■ YOUR INSTRUCTIONS ■
Produce an exact copy of all the data below, dropping every image.

Start of DATA EXTRACTS

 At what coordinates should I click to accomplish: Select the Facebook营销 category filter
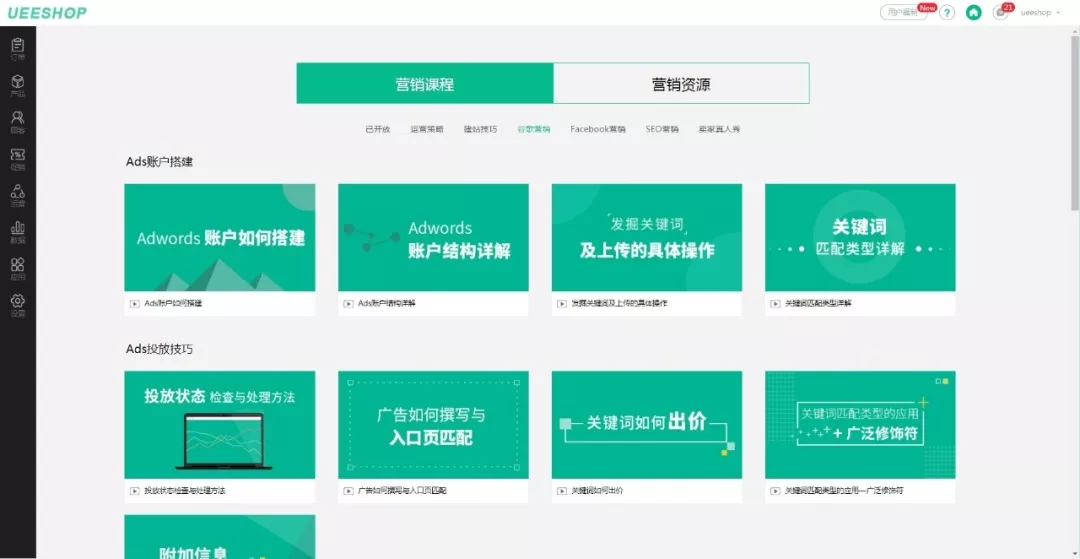coord(598,129)
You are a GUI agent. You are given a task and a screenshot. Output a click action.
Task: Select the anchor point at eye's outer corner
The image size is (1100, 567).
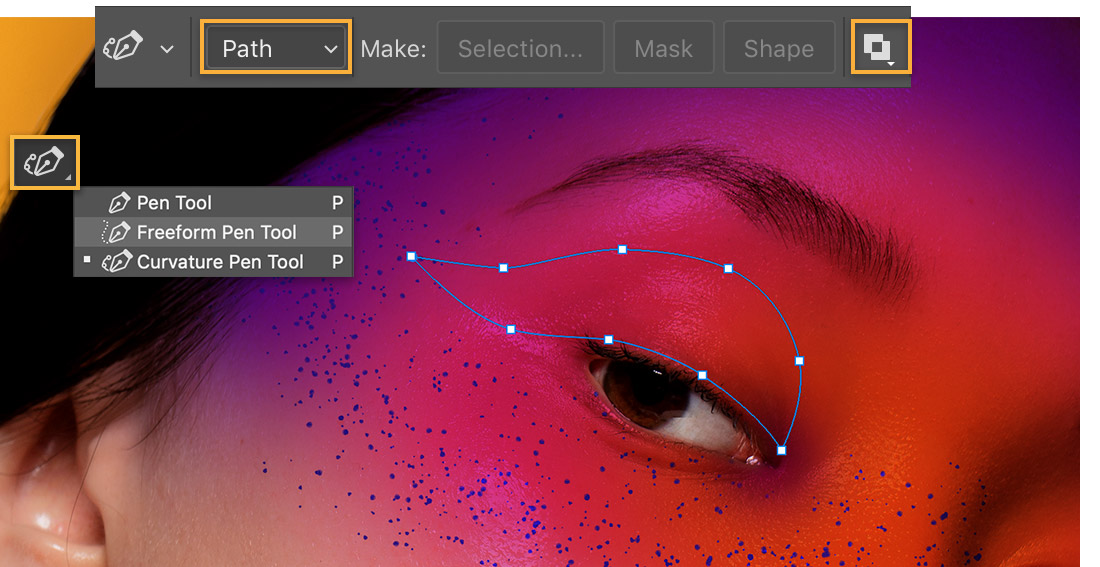782,451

End of DATA EXTRACTS

■ WRITTEN RESPONSE ■
 At what coordinates should I click to accomplish: Select the Facebook营销 category filter
coord(598,129)
You are a GUI agent. You are given a task and a screenshot. Output a click action.
Task: Select the anchor point at eye's outer corner
The image size is (1100, 567).
782,451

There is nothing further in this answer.